Keine Hinweise auf Explosion an Bord
Erste Ergebnisse: Gesunkene Fähre „Estonia“ war bei Abfahrt wohl nicht seetüchtig
Zum ersten Mal überhaupt haben Ermittler im tragischen Fall der 1994 gesunkenen Ostseefähre „Estonia“ ins Spiel gebracht, dass das Schiff schon beim Ablegen in Tallinn nicht seetüchtig war. Die vorläufigen Ergebnisse der neuen Untersuchung besagen auch, dass es an Bord keine Explosion gab.
Die Fähre sank am 28. September 1994 auf ihrer nächtlichen Fahrt von Estland nach Schweden (Stockholm) in finnischen Gewässern. Die Katastrophe kostete 852 Menschen das Leben, und auch die 137 Überlebenden ließ die Tragödie verständlicherweise nie wieder los.
Umso bitterer ist, dass sich seit der Unglücksnacht hartnäckig Gerüchte über die Ursache des Untergangs halten. Von technischem Defekt über eine U-Boot-Kollision bis hin zu einer fatalen Explosion an Bord ist alles dabei.
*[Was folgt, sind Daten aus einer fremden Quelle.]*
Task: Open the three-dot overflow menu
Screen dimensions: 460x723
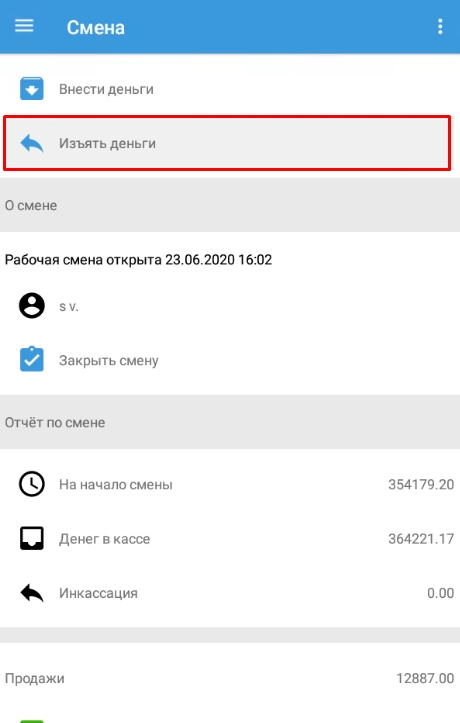Action: pos(440,27)
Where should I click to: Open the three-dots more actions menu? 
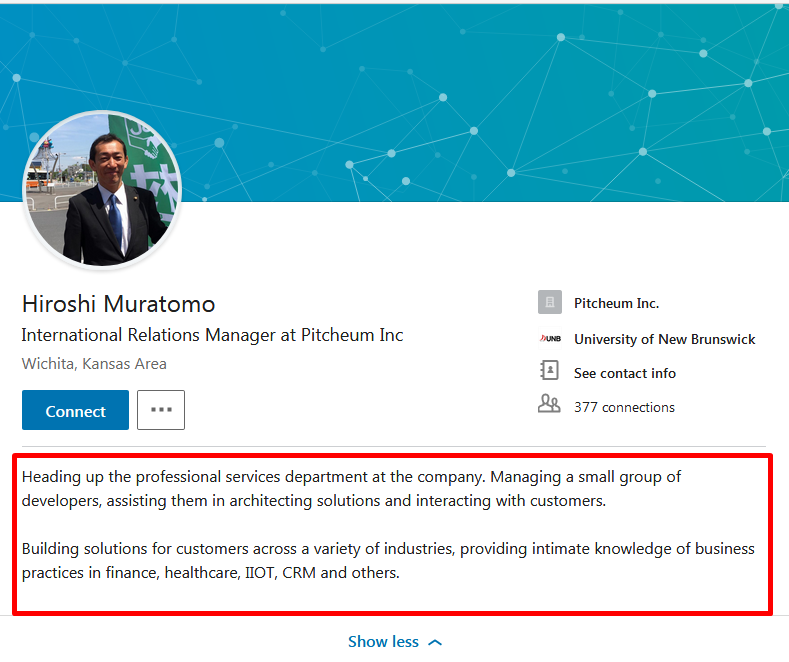[161, 410]
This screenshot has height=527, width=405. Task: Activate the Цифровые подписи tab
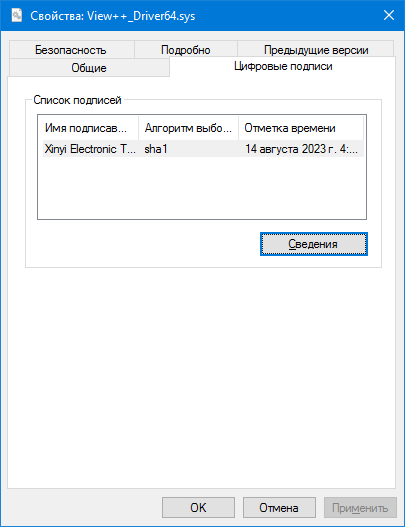tap(283, 67)
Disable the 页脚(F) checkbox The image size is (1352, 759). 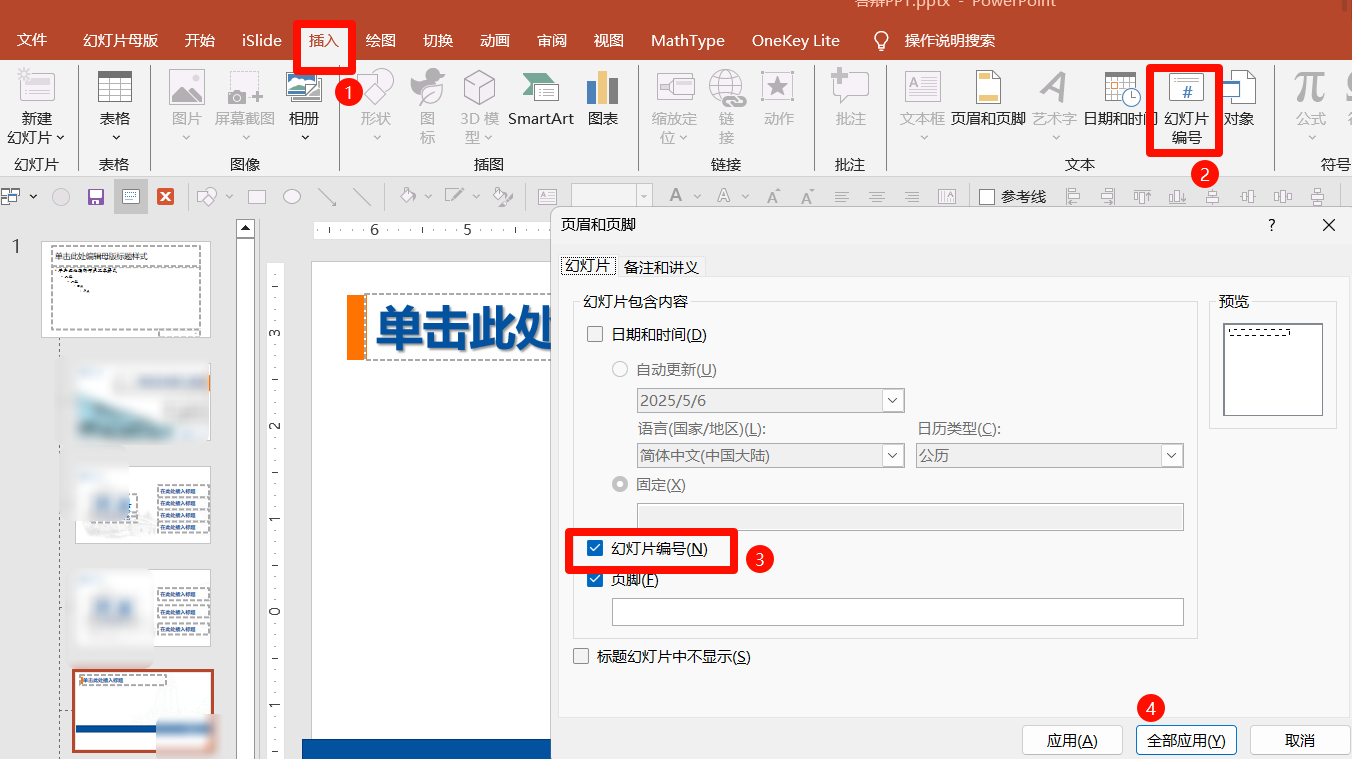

Ende 2021 veröffentlichte Bilder vom Wrack machten das Fass dann vollends wieder auf. Damals tauchte ein bislang unbekannter Riss im Rumpf des Schiffes auf, metergroß, weshalb sich die beteiligten Staaten schnell veranlasst sahen, eine neue Untersuchung zum Unglücksablauf in Gang zu setzen.
Pressekonferenz an diesem Montag liefert erste Ergebnisse
An diesem Montag stellten die Ermittler aus Schweden, Finnland und Estland nun die ersten Ergebnisse ihrer noch laufenden Untersuchung vor. Darin heißt es, dass die Ursachen für den erst nachträglich entdeckten Riss im Rumpf noch nicht endgültig geklärt seien.
Die Ermittler vermuten jedoch: Hauptgrund ist der Aufprall des Schiffes auf dem Felsboden. Hinzu kommt: Laut Jonas Bäckstrand von der schwedischen Unfalluntersuchungsbehörde hat sich das Schiffswrack seit dem Sinken um etwa 13 Grad verschoben.
Dies wird derzeit als Argument dafür angesehen, dass der riesige Riss so lange unentdeckt geblieben ist. Die Estonia soll jahrelang auf ihm gelegen haben, wodurch er für die Linsen der Kameras stets unsichtbar blieb.
Außerdem teilte Rene Arikas, Leiter des estnischen Büros für Sicherheitsuntersuchungen, laut YLE.fi mit, es gebe gegenwärtig keinerlei Hinweise auf eine Explosion im Bug des Schiffes. Jedoch sei die Untersuchung hierzu noch nicht abgeschlossen.
Im Gegensatz zu einer 1997 abgeschlossenen Untersuchung der Tragödie unter schwedisch-estnischer Führung gehen die jetzigen Ermittler allerdings davon aus, dass die Estonia bereits beim Ablegen im Tallinner Hafen nicht seetüchtig war. Ein dicker Hammer, wenn man das so sagen kann.
Dazu gehört, dass das Bugvisier vor dem Auslaufen scheinbar nicht überprüft worden war. Neben anderen Mängeln soll die tonnenschwere Frontklappe, deren Abbrechen stets als das wahrscheinlichste Szenario für den schnellen Untergang galt, falsch montiert gewesen sein.
Das estnische Büro für Sicherheitsuntersuchungen hat interaktive 3D-Modelle des Schiffs, des Wracks und des umliegenden Meeresbodens veröffentlicht. Interessante Einblicke in die Erforschung einer großen Tragödie, deren Fragezeichen auch rund 30 Jahre später noch nicht abschließend geklärt sind.